**Problem description:**
Those lines of the data that hold the word "field" are to be copied out.

↓

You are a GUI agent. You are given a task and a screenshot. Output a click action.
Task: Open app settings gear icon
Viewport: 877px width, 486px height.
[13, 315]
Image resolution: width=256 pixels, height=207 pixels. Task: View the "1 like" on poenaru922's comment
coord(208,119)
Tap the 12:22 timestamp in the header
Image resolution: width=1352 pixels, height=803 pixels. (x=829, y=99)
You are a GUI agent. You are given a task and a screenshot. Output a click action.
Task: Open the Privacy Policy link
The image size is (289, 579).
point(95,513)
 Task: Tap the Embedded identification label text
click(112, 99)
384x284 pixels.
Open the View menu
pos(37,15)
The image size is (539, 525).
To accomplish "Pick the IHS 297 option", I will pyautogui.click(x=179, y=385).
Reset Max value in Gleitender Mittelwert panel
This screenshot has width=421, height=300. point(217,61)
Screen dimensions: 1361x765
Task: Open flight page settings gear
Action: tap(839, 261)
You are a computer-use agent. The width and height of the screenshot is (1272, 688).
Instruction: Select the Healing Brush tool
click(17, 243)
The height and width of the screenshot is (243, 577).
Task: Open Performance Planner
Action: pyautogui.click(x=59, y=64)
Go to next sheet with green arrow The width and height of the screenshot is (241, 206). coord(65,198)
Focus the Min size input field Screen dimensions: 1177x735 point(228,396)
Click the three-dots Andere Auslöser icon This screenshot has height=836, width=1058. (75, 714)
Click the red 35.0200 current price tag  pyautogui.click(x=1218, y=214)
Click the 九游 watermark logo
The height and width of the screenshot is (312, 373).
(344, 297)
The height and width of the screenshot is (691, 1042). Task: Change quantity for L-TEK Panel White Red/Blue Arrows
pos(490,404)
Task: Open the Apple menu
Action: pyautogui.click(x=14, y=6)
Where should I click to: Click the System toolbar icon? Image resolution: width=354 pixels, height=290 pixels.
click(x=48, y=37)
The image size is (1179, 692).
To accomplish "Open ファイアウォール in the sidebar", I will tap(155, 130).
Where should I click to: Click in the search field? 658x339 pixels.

↑

**Result of the exercise:**
Focus the Min size input field Screen dimensions: 1177x735 point(228,396)
Where should I click to: Click in the search field? 658x339 pixels.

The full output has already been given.